As part of the strangeness that is the graduate music composition curriculum, I have to present a recital of original works (which happened on March 6, and you can listen to it here), and I have to write a significant large composition as a thesis. And of course, this being academia, there are plenty of forms to fill out and plenty of deadlines, but the important deadline right now is the date of my defense: April 29. This leaves 25 days in which to finish writing and orchestrating a 13-minute piece for symphonic band, a piece named Tempest.

So, I thought, to take up time, I’d write about it. Perfect sense, huh?

My initial idea for Tempest was as an orchestra piece, but it appears to be notoriously difficult to get new orchestral music played. The wind band genre on the other hand is less populated and full of players wanting to try new playing techniques and notation. The first several minutes of the work are quasi-aleatoric and use proportional notation (music in free time, without a time signature). Due to the nature of this notation, I chose to orchestrate a great deal of the material by hand rather than convince Sibelius to write such alien notation (though it should be said that I’ve since notated this opening section in Sibelius and it looks fine).

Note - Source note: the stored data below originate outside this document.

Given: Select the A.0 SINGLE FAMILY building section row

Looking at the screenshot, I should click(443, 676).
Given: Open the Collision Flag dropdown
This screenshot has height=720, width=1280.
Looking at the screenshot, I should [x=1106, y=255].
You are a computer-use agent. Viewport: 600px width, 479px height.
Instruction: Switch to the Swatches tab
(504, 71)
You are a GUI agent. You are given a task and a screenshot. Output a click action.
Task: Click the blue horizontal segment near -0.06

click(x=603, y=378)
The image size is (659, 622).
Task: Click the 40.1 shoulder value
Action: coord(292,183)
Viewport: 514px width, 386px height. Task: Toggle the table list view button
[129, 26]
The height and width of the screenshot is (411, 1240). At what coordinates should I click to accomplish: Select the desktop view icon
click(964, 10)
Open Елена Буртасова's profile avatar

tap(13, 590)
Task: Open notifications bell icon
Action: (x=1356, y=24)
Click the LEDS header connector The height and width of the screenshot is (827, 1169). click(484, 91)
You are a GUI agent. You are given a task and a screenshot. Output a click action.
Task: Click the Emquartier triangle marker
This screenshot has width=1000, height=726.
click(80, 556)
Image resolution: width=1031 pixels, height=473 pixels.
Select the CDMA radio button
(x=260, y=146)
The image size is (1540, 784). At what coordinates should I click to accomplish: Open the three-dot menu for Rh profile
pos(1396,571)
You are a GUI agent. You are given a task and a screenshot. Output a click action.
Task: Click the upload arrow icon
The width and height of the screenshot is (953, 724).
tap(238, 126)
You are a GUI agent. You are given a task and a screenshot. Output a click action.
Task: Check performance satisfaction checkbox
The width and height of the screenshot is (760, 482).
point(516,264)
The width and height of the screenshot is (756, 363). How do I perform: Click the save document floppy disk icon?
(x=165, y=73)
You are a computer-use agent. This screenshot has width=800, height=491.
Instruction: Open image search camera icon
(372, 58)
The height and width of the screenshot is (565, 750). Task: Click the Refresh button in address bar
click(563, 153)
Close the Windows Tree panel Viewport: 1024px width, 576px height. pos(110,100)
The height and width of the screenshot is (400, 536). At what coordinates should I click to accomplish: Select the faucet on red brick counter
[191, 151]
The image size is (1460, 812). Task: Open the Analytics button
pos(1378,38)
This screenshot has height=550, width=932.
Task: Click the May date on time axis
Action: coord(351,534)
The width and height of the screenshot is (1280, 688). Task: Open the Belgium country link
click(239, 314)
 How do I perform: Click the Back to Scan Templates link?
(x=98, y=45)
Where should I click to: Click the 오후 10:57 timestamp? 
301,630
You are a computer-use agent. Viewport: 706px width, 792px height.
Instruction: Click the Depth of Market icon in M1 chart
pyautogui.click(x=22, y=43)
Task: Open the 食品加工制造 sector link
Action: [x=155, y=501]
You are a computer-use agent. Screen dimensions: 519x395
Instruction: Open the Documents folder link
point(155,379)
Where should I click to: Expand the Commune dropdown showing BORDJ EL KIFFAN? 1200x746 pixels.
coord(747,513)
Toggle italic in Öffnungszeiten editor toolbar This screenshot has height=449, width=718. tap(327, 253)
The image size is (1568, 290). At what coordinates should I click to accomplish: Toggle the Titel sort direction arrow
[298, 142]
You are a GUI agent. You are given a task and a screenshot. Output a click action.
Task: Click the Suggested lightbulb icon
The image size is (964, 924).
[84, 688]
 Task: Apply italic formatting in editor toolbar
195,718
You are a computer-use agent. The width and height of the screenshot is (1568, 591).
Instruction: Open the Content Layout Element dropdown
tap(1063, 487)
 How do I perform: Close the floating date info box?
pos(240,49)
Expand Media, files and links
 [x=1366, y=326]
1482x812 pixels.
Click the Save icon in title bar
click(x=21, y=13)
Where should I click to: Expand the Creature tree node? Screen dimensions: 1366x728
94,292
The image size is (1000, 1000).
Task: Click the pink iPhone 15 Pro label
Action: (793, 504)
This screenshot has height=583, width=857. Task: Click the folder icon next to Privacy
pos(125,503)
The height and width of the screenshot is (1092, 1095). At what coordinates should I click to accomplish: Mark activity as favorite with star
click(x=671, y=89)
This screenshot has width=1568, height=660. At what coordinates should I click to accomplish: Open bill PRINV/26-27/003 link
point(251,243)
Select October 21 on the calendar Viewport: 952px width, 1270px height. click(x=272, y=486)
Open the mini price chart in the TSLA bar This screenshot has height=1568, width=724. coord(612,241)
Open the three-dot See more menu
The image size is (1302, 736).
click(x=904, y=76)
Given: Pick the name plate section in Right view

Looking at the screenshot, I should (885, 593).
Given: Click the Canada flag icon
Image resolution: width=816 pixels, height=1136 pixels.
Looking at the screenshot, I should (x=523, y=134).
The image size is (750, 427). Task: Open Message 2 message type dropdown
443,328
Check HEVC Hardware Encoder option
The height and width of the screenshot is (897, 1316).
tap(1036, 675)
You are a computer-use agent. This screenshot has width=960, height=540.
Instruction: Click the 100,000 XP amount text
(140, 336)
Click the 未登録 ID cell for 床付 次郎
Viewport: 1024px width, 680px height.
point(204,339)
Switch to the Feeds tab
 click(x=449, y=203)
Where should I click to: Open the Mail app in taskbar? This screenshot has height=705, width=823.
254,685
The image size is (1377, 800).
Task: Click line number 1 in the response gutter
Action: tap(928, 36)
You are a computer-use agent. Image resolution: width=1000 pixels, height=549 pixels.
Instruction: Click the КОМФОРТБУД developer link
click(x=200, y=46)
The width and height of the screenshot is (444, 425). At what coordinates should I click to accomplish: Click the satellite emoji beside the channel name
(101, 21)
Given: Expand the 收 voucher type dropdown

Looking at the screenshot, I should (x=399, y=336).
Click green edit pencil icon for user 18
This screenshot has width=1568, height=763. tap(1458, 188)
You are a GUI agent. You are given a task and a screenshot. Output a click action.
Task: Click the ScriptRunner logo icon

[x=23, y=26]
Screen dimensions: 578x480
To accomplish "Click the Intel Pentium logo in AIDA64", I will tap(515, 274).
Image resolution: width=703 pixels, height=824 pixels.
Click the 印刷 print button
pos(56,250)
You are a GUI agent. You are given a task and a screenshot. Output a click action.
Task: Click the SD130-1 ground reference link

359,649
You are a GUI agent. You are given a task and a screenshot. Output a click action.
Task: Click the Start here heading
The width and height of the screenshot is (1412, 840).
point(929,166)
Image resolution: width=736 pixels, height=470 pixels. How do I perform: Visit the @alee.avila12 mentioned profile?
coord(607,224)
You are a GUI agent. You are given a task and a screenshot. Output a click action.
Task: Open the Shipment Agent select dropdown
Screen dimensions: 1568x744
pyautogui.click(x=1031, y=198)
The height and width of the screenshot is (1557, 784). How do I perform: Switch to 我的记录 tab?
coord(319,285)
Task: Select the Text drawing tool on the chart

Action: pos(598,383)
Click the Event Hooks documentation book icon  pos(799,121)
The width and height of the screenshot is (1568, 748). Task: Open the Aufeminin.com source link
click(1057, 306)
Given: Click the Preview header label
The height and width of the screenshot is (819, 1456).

The act of writing a composition thesis is especially unique in two ways that immediately come to mind. One, with a little change in margins and pagination, the work will be ready for publishing after it is completed and defended, which can’t always be said for prose theses. The other issue is that the document is not a prose thesis, and forcing a 37-stave piece of music into the “normal” 8.5” by 11” size paper is an adventure in spacing. I have asked the graduate college about the possibility of submitting an oversized thesis, but I’ve yet to hear an official answer.

So the state of Tempest, 25 days out, can be described as being partially-orchestrated and partially notated. In the next three weeks we’ll watch as it becomes a full-fledged piece. Well, I guess you’ll watch and I’ll panic.

I’ll try to post pictures and score samples tomorrow.